Washington, D.C.— Today, Regina LaBelle, Acting Director of National Drug Control Policy, issued the following statement regarding the CDC’s release of provisional drug overdose death data, which show a record number of 93,000 predicted overdose deaths in the last calendar year:

“As the latest CDC data show, overdose deaths continued to rise during the COVID-19 pandemic, which likely contributed to the increase. The Biden-Harris Administration is working urgently to take actions that treat substance use disorder as a chronic—not acute—condition that requires long-term investments and strategies. Our focus is on evidence-based programs that prevent drug use before it begins, build trust and engagement with people who use drugs so they can receive critical health services, expand access to quality treatment and recovery support services, and reduce the supply of illicit substances.”

Background:

The Biden-Harris Administration’s Year One Drug Policy Priorities include:

  • Expanding access to evidence-based treatment;
  • Advancing racial equity in our approach to drug policy;
  • Enhancing evidence-based harm reduction efforts;
  • Supporting evidence-based prevention efforts to reduce youth substance use;
  • Reducing the supply of illicit substances;
  • Advancing recovery-ready workplaces and expanding the addiction workforce; and
  • Expanding access to recovery support services.

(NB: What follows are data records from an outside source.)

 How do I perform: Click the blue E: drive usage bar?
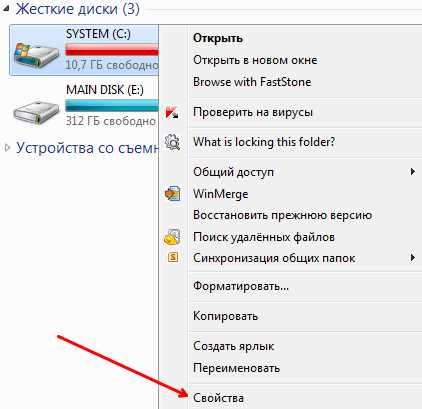click(112, 106)
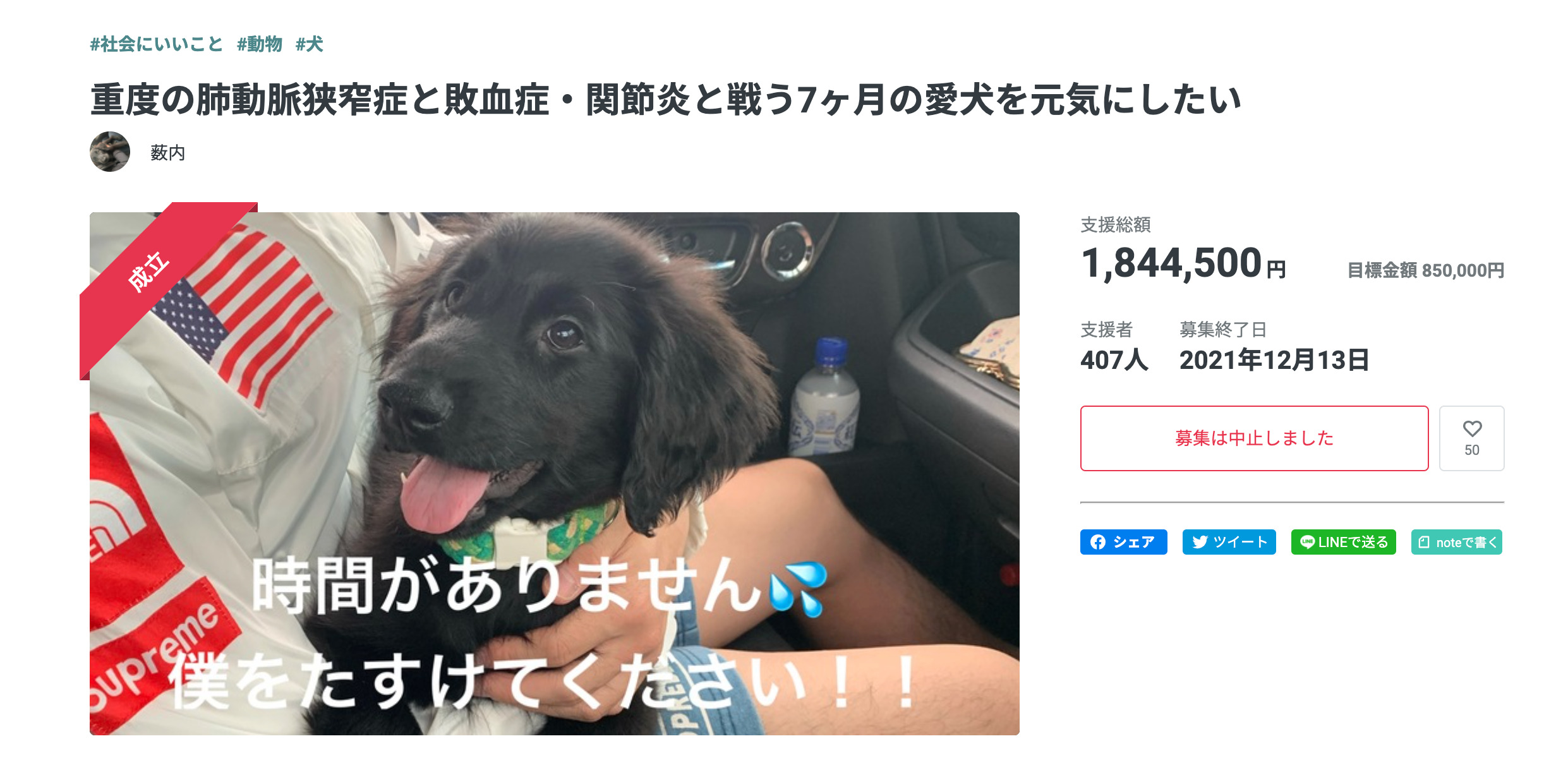Screen dimensions: 1568x777
Task: Click the LINE logo on LINEで送る
Action: click(1307, 542)
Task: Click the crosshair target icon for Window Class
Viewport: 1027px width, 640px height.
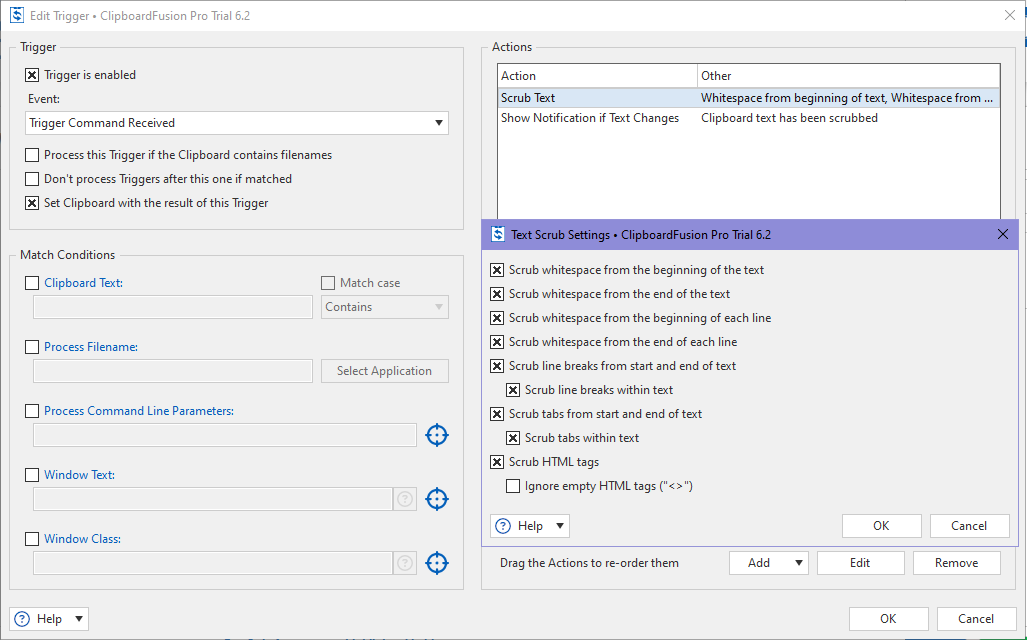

President Biden’s American Rescue Plan was a down payment on these priorities, investing nearly $4 billion in behavioral health and substance use disorder supports. The President’s FY22 budget request calls for $10.7 billion to support research, prevention, treatment, harm reduction, and recovery support services, with targeted investments to meet the needs of populations at greatest risk for overdose and substance use disorder. The budget also includes significant investments in reducing the supply of illicit substances.